* _EXERCISE AIM_
Look through the lines below, find those with the word "computer", and copy them.

* _Records drawn from a dataset_
== Segment start ==

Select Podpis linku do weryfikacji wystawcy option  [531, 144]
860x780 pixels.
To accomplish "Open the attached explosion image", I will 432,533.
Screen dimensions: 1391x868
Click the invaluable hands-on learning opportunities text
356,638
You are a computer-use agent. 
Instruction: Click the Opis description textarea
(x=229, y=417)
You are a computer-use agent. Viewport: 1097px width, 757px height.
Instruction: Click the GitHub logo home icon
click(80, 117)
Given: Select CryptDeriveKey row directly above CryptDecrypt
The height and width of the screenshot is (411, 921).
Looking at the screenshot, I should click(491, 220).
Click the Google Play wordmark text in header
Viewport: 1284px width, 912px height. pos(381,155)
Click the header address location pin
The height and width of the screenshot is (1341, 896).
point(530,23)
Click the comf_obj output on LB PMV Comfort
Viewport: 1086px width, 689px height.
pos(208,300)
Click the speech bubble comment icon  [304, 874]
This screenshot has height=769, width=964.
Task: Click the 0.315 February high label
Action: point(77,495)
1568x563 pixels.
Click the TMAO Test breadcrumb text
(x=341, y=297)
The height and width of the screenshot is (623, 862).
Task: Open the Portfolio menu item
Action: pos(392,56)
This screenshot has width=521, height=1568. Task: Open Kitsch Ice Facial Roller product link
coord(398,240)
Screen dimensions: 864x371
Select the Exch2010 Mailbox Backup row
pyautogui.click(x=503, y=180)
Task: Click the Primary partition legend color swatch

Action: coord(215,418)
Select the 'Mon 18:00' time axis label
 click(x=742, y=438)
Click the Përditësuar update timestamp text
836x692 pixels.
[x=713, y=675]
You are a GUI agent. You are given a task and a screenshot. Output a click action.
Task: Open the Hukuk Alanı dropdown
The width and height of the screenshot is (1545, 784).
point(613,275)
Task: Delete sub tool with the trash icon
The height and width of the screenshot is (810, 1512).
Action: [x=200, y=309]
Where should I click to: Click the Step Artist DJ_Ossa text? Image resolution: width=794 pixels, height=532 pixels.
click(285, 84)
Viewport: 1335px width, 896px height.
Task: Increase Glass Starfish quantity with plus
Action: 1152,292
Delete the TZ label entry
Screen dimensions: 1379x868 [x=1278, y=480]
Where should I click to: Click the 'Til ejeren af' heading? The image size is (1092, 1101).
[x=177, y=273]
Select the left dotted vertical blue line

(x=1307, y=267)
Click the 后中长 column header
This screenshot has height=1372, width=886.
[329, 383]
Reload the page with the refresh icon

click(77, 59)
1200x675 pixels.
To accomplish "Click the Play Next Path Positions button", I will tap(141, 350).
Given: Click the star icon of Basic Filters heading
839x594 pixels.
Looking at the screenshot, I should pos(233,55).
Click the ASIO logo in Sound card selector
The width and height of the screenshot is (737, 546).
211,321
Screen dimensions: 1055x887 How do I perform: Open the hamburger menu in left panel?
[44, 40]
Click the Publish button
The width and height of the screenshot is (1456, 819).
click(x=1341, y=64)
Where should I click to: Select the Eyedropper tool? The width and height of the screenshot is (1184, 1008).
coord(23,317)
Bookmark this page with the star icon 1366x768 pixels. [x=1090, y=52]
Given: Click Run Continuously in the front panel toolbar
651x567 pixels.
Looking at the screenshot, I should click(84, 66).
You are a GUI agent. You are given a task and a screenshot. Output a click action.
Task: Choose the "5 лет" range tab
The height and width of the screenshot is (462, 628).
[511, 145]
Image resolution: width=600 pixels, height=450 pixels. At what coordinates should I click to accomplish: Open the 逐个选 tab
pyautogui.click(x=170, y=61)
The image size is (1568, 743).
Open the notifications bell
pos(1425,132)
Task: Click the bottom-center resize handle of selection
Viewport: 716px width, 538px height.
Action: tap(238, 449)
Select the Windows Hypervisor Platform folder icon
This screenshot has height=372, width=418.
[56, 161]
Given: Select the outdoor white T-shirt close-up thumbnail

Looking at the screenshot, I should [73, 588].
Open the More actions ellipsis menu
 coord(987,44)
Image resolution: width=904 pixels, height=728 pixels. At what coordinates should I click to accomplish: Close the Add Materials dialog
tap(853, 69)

== Segment end ==

* _ANSWER FOR THE TASK_
You are a computer-use agent. 
You are a computer-use agent. Viewport: 1097px width, 757px height.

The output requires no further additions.